Now we can calibrate the model (*i.e.* run the inference) with the calibration dataset:

```{r, eval=FALSE}
cal_step1 <- calibrate_model(long_AGB_simu = dt_calibration, nb_rep = 50, useCache = T,
                            plot_model = TRUE, chains = 4, thin = 10, iter = 4000,
                            warmup = 2000, cores = 4)
```
```{r load_cal_step1, include=FALSE}
cal_step1 <- readRDS(file = "saved_data/nouragues_cal_step1.rds")
```

Now we are going to predict the model outputs (namely AGBD) for each remaining subplot using the parameters that we inferred at step 1 when calibrating. For that we use the predict function of brms (link to help):

```{r, validate}
val_step2 <- predict(cal_step1, newdata = dt_validation[dt_validation$N_simu == 1], ndraws = 100)
```

Now we may compare those values predicted by the model, which was calibrated with the calibration dataset, with observed values from the validation dataset:

```{r, plot_val}
dt_plot_val <- dt_validation %>%
  group_by(subplot_ID) %>%
  summarise(median_obs = median(AGBD), inf_obs = quantile(AGBD, probs = 0.025), 
            sup_obs = quantile(AGBD, probs = 0.975))

dt_plot_val <- cbind(dt_plot_val, AGBD_pred = exp(val_step2[,-2]))
axis_lims <- range(with(dt_plot_val, c(inf_obs,  sup_obs, AGBD_pred.Q2.5, AGBD_pred.Q97.5)))

ggplot(dt_plot_val)+ 
  geom_abline(aes(intercept = 1, slope = 1), color = "black",  linetype = 2)+
  geom_point(aes( x = median_obs, y = AGBD_pred.Estimate, colour = subplot_ID), shape = 1)+
  geom_segment(aes(y = AGBD_pred.Estimate, yend = AGBD_pred.Estimate, x = inf_obs, xend = sup_obs, colour = subplot_ID))+
  geom_segment(aes(y = AGBD_pred.Q2.5, yend = AGBD_pred.Q97.5, x = median_obs, xend = median_obs, colour = subplot_ID))+
  xlab("Observed AGBD")+
  ylab("Predicted AGBD")+
  coord_cartesian(xlim = axis_lims, ylim = axis_lims)+
  theme_minimal()
```

Uncertainties on the prediction are represented by the vertical segments, while the original uncertainties on data, namely subplot level AGBD, are represented by the horizontal segments, the black dotted line is the identity line.

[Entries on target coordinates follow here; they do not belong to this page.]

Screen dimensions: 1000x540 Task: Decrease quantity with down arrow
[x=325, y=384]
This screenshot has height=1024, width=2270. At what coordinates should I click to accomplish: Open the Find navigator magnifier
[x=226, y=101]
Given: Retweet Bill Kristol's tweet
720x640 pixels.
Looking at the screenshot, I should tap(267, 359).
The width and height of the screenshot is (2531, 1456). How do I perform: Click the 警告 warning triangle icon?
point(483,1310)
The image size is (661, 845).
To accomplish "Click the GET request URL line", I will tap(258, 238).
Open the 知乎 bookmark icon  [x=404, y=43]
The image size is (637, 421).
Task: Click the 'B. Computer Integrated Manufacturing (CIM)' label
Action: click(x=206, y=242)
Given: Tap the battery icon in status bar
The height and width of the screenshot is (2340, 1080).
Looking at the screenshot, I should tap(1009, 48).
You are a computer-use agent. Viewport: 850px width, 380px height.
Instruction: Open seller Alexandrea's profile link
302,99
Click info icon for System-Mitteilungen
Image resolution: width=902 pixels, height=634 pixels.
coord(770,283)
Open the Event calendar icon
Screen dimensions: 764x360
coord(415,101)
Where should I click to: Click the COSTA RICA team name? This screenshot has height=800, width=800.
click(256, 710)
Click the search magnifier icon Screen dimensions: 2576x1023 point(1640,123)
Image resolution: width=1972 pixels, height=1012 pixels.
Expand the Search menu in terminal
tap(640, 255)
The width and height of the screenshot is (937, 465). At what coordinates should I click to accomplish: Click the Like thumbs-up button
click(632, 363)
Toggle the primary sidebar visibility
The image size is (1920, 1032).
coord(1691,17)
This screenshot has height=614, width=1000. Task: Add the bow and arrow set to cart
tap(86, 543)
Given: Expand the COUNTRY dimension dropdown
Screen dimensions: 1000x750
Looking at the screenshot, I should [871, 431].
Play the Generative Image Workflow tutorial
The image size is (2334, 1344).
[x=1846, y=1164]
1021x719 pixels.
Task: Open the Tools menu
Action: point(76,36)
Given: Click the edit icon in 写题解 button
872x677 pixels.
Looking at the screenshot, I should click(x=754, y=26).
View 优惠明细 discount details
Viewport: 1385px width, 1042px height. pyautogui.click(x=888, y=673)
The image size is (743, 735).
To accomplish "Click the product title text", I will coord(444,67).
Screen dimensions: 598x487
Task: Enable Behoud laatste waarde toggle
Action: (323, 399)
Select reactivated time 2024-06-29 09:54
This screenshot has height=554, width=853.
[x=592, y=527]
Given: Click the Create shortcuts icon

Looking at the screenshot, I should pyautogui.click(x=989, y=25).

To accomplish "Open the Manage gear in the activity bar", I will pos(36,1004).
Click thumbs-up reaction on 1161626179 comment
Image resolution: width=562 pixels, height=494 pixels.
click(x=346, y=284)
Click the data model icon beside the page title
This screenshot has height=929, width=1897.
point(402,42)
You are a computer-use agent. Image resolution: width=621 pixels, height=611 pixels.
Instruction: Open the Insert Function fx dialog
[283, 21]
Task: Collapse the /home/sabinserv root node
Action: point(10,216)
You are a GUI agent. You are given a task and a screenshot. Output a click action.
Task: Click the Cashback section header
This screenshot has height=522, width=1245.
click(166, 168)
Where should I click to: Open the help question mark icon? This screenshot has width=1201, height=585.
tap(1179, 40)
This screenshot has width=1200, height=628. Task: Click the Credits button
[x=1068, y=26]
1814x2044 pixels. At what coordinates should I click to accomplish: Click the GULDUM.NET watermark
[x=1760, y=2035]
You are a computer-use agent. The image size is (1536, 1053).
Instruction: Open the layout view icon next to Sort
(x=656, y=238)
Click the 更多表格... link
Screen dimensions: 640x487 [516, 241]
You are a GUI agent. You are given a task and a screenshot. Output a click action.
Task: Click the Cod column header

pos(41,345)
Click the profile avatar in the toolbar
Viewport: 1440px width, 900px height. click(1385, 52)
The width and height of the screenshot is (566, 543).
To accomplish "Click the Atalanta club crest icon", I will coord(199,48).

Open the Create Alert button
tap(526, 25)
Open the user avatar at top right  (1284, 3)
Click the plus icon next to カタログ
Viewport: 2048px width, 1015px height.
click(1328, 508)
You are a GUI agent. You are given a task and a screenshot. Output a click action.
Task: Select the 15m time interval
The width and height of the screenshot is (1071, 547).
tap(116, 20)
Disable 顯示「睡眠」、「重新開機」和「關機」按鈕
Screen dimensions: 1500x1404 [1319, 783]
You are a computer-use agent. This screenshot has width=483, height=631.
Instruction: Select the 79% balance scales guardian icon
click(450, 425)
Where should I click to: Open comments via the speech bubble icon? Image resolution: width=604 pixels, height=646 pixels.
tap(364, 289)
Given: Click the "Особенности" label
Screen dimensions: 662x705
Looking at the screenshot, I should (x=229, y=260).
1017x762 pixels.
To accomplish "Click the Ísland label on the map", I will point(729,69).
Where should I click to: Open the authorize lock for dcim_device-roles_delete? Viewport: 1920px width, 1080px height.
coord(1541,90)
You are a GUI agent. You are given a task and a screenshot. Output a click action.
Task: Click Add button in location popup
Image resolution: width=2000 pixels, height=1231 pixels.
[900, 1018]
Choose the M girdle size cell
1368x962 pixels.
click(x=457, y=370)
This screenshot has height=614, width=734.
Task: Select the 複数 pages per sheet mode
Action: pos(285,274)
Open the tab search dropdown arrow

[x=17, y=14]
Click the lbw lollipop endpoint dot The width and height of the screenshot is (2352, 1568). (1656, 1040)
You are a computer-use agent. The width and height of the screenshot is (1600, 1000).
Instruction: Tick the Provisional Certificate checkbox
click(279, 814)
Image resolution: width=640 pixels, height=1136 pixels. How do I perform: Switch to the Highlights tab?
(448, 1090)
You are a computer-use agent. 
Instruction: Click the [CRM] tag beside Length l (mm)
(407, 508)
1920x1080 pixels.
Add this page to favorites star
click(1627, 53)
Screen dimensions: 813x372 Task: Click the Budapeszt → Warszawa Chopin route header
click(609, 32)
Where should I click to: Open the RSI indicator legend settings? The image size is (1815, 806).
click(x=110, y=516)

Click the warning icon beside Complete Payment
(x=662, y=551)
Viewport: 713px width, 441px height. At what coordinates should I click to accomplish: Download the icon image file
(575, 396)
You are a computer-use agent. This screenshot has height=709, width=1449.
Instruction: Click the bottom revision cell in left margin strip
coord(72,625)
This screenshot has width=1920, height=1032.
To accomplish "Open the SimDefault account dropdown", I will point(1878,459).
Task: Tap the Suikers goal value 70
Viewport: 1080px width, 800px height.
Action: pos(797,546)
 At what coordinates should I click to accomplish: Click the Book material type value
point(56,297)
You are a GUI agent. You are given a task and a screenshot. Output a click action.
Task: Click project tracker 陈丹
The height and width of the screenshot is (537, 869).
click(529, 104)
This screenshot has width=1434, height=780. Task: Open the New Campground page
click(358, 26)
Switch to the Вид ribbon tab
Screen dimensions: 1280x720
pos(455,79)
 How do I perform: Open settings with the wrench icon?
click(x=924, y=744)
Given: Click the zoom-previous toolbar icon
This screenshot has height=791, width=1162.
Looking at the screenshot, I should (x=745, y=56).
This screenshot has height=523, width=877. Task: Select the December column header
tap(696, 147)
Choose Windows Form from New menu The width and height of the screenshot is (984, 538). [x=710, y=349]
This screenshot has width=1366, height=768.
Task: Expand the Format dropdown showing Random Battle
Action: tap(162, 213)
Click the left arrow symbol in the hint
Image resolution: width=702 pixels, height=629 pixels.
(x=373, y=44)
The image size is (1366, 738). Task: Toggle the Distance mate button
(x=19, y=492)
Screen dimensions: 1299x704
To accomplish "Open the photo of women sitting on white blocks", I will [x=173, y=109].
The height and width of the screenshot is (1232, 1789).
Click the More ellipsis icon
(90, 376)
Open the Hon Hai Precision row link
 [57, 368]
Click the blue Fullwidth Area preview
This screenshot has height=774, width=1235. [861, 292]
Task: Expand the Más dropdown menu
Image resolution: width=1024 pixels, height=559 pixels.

When you are good with your validation results, you infer the model **with the entire dataset**, and then predict a robust AGBD map.

Let's keep in mind that in this vignette example we are working with a very small number of inventory plots: we lack of data to get robust AGBD map predictions, and properly conduct the validation step. But we encourage BIOMASS users to run that validation procedure, or another one that is suitable to your data!